The United States is committed to fairness in the international trading system. This includes ensuring that China abides by the rules it agreed to as a WTO Member.
The United States worked hard to use discussions with the Chinese to arrive at a resolution regarding this serious concern. Those discussions unfortunately failed to resolve the dispute. As a result, the United States today took the first step to bring this case before the WTO.
Under WTO dispute settlement procedures, the United States and China would normally consult within 30 days. The United States hopes that these consultations will produce a satisfactory result. If they do not, then any time after 60 days from the request for consultations, the United States has the right to request that the WTO establish a dispute settlement panel to examine the matter.
WTO dispute settlement rules have facilitated and are assisting us in the resolution of other trade disputes with China:
- March 2004: After the United States filed a WTO dispute against China challenging value-added tax rebates that discriminated against imported semiconductors, the United States and China resolved the matter during the consultation phase, ensuring fair access to a market worth over $2 billion to U.S. manufacturers and workers in the semiconductor industry.
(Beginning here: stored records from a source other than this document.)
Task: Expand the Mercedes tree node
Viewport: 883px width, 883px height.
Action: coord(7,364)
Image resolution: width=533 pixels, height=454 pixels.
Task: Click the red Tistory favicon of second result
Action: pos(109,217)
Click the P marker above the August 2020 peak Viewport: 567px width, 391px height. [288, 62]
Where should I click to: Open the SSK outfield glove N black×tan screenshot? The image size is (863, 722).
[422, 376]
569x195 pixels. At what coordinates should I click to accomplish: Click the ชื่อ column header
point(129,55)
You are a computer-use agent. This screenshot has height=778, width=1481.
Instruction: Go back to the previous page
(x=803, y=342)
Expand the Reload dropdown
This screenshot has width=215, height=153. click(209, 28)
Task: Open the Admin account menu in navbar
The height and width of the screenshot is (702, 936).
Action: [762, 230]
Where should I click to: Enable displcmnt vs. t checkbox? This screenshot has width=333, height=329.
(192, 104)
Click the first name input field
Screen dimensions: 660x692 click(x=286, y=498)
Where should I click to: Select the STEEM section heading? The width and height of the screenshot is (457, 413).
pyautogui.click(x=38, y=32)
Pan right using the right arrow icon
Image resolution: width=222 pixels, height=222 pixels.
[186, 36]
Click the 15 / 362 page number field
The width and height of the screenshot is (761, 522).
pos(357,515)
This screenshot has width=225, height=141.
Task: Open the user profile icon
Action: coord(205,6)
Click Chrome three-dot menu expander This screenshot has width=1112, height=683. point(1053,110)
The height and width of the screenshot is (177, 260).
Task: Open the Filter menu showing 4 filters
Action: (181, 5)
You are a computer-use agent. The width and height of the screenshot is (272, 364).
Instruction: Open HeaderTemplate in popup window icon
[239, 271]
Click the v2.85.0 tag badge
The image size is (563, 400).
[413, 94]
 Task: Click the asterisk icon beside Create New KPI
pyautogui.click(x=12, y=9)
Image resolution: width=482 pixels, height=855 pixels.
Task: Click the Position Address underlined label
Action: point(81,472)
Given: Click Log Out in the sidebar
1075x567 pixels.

- January 2006: The United States and China resolved a dispute involving China's imposition of antidumping duties on kraft linerboard shortly after the United States informed China that it would soon be filing a request for WTO consultations. China eliminated the antidumping order on kraft linerboard, terminating the unfair barrier to U.S. paper products and benefiting U.S. kraft linerboard mills in 14 states.
- March 2006: The United States, the European Communities and Canada brought panel proceedings at the WTO challenging Chinese regulations that impose de facto local content requirements in the auto sector through discriminatory charges on imported auto parts. The WTO panel agreed with the United States, the European Communities, and Canada that China's regulations are inconsistent with China's WTO obligations. China has agreed to make the necessary regulatory changes by September 2009.
- February 2007: The United States and Mexico initiated a WTO dispute against China challenging several tax measures that appeared to be export subsidies and import substitution subsidies prohibited under WTO rules. Following establishment of a WTO panel to hear the case, China agreed to eliminate all of the prohibited subsidies raised in that dispute by January 1, 2008. The United States has been carefully monitoring China's implementation of these commitments and has detected no problems to date.
- April 2007: The United States requested WTO dispute settlement consultations with China regarding certain measures pertaining to the protection and enforcement of intellectual property rights. The WTO panel established to hear the dispute issued its final report in January 2009, finding WTO-inconsistent a Chinese law limiting the enforceability of copyrights before works obtain censorship approval and China's handling of border enforcement seizures. The panel also clarified important legal standards relating to the criminal enforcement of copyrights and trademarks. Neither party appealed the panel's report and it was adopted by the WTO's Dispute Settlement Body in March 2009.
- April 2007: The United States filed a WTO dispute against China concerning market access restrictions in China on products of copyright-intensive industries, including publications and audio and video products. A WTO panel was established to hear the case in late November 2007, its final confidential report is expected to be provided to the parties in June 2009, and the public report should be available later this year.
- December 2008: The United States, Mexico, and Guatemala initiated a WTO dispute against China challenging more than 70 central government and sub-central government measures that appear to provide export subsidies prohibited under WTO rules. The parties held consultations in February 2009.